The study found more than 530,000 square feet of space in the area used for scientific and medical research. Brown University owns 14 properties. Johnson & Wales University owns 18 buildings and leases space in another three. Lifespan operates its Coro Research Center. Rhode Island Hospital runs a liver-research center and The Miriam Hospital has a center for weight control and diabetes. Not all the companies are big and not all made it into the EDC report. Fulcrum Product Development on South Street has sat for a decade in the heart of the district. Since moving in 10 years ago, the company has renovated its building and employed interns from the nearby Johnson & Wales campus.

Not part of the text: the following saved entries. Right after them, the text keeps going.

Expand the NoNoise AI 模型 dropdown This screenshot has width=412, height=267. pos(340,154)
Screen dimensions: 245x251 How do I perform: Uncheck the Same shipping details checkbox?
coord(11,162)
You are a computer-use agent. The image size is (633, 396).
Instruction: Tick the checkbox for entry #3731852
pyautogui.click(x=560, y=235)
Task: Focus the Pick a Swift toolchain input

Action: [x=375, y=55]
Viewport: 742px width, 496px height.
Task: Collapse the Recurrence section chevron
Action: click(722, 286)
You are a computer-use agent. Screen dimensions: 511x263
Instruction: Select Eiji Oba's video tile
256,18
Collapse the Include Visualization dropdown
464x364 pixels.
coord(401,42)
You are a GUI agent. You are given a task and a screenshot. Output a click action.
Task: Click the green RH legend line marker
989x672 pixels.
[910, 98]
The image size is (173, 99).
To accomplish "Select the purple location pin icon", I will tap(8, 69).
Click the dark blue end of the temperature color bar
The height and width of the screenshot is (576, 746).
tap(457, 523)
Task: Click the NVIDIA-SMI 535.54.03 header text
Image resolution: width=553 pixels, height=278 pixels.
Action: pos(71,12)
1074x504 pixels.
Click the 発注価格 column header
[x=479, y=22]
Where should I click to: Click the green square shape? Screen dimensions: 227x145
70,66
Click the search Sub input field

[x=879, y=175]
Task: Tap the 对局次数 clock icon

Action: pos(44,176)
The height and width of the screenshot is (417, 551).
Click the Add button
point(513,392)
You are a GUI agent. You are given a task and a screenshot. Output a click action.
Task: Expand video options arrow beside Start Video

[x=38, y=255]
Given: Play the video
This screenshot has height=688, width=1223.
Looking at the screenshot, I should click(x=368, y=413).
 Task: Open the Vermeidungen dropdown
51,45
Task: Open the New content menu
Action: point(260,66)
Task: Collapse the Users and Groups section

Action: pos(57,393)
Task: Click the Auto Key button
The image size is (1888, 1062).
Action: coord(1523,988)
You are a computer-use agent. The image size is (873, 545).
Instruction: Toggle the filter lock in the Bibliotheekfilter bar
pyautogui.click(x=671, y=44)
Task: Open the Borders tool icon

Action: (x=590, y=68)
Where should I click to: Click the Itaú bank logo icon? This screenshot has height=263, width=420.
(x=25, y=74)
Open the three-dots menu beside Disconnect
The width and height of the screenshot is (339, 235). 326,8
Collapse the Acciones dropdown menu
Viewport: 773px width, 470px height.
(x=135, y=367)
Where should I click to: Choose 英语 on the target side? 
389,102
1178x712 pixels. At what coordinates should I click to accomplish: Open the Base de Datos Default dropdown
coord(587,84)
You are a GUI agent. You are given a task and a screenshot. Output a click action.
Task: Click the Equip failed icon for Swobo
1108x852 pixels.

“We knew this was going to be an up-and-coming area because they’ve been talking about it for so many years,” President Douglas Stern said. A popular one too. Leeds Mitchell IV, vice president at MG Commercial, said office space is only available in small chunks unappealing to high-tech companies. So he has struggled to find locations for companies in the biotech and Internet industries. “There are not a lot of options right now” in the district, Leeds said. In July, CB Richard Ellis-New England reported that 68,265 square feet of space in the district is vacant, representing a 15.5 percent vacancy rate, up from a 9.7 percent vacancy rate five years ago. Commercial presence, however, is only one side of the story. The district is also home to about 250 residents, according to the neighborhood association.

Many of them, including Salisbury, call former factories home. And if you’re Salisbury, your view has certainly changed. From his dinner table, he once watched traffic jams along the elevated Interstate 195. With heavy equipment grinding up and carting away the last pieces of the highway, there’s now a swath of vacant land prime for development. And that has government officials excited.

“The potential’s all there,” Chafee said. “Now we’re ready to realize it.”